**What this exercise asks:**
1. Rewrite the paragraph of the film essay that begins "I am emotional again" in a shorter form, keeping its main points.
2. Write out the part of the film essay between "I am emotional" and "your own worthlessness.", inclusive.
3. Continue the essay about the film from the point where it stops.

**Text segment:**
========================================
I am emotional again, as I was in the film, completely awed by the delivery of the inexplicable and remarkable human truth of the connection between mother and child. Maybe that’s why it’s so painful to not have it, to be so lost without it in the world and to make myself a somebody without it. I can’t express to most people how it feels to be a victim of your own mother’s violence. There’s nothing as self betraying then a mother who wants to actively hurt or betray you. Your human mind cannot explain it and the only way to accept it is to understand your own worthlessness.
Nobody thinks of the baby until Luc Dumontet, Coly’s partner, an older weak white man, brings up Lili, their dead child. We see Coly flinch at the loss, and we know it must hurt, on so many multiple dimensions. I guess this is the right time to disclose that Coly pleads not guilty because she blames sorcery for her actions. Which, to me personally, doesn’t feel impossible. Until the smile. Or maybe that is the act of sorcery, maybe Coly is already gone, taken over only by an entity that wants to feed off her. Ancestors work in mysterious ways, so do ancestral patterns. They work through us and work through us for generations until those of us with enough wherewithal do the work to completely deny them any passage to us. We heal.
========================================
**Raw data:**
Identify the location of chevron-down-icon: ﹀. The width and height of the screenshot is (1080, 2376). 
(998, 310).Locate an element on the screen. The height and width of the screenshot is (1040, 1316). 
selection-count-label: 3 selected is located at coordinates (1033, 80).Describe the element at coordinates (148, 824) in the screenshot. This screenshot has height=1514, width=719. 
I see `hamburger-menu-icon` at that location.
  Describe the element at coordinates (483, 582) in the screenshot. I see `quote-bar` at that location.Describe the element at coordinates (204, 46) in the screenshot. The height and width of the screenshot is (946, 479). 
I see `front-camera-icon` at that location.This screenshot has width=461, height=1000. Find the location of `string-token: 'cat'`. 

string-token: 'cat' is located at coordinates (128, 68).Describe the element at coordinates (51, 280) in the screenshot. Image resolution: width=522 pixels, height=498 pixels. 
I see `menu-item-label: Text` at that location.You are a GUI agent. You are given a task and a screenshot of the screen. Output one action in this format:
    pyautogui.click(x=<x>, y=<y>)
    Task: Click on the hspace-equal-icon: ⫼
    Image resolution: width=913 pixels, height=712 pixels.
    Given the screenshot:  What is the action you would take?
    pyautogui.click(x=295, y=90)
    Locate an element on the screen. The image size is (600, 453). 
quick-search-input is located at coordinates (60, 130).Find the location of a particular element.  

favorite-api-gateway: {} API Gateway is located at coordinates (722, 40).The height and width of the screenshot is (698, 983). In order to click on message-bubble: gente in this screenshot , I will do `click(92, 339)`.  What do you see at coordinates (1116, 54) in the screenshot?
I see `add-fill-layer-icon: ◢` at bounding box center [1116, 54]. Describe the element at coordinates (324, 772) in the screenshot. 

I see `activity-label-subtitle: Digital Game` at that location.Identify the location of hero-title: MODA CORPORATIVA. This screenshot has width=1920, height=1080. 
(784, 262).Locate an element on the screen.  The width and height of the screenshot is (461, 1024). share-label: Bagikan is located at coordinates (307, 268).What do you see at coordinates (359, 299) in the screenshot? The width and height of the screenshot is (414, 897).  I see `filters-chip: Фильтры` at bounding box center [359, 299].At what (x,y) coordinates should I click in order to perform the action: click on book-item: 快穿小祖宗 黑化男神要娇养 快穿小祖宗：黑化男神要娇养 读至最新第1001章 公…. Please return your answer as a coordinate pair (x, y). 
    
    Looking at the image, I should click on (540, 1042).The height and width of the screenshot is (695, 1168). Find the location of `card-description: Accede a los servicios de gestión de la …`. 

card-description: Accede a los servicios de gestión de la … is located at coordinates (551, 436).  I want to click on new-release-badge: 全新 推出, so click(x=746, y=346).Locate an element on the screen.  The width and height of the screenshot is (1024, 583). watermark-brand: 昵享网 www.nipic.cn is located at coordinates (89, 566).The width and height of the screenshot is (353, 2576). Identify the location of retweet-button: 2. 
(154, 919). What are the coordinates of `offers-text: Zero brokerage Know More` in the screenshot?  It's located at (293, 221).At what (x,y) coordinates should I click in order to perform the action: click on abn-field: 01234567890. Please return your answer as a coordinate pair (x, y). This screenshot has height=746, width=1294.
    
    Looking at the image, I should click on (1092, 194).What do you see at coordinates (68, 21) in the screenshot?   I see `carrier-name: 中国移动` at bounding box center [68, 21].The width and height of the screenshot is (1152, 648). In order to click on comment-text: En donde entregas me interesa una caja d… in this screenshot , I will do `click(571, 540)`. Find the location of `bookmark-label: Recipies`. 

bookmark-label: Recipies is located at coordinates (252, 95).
========================================
**Task-by-task outputs:**
1. As in the film, the writer feels emotional again, awed by how it conveys the remarkable bond between mother and child. That may be why it hurts so much to lack the bond and to make a self without it. Few people can grasp what it means to suffer violence from one's own mother. Nothing betrays more, the mind cannot explain it, and the only way to accept it is to see oneself as worthless.

2.
I am emotional again, as I was in the film, completely awed by the delivery of the inexplicable and remarkable human truth of the connection between mother and child. Maybe that’s why it’s so painful to not have it, to be so lost without it in the world and to make myself a somebody without it. I can’t express to most people how it feels to be a victim of your own mother’s violence. There’s nothing as self betraying then a mother who wants to actively hurt or betray you. Your human mind cannot explain it and the only way to accept it is to understand your own worthlessness.

3.
My mother, too, speaks of the jinn that haunts her. Sorcery is alive and real across cultures in the world but that’s the most undeniable part of the events. Mothers kill children, we know this. In the great story of Medea, the play by Euripides, the titular character is often depicted as a priestess of the goddess Hecate, and a sorceress that kills her children. There are many interpretations of why — was it protection or jealousy? I know my theories about my own mother, but some days I still question myself. On an alternative read, is there more compassion to be found here? I don’t know, but thousands of years of human civilization has still not brought us these grave answers to our human condition. We are still wandering/wondering into the moonlight, trying to interpret our own actions. We may never know why Coly/ Kabou took her daughter’s life. Like Medea, was she punishing her husband; or, also like Medea, was she protecting her daughter from a life of lovelessness? Or is an act of total hatred, masterminded by her jealous aunts? I don’t think so… I think having a monstrous mother has taught me a lot about humans.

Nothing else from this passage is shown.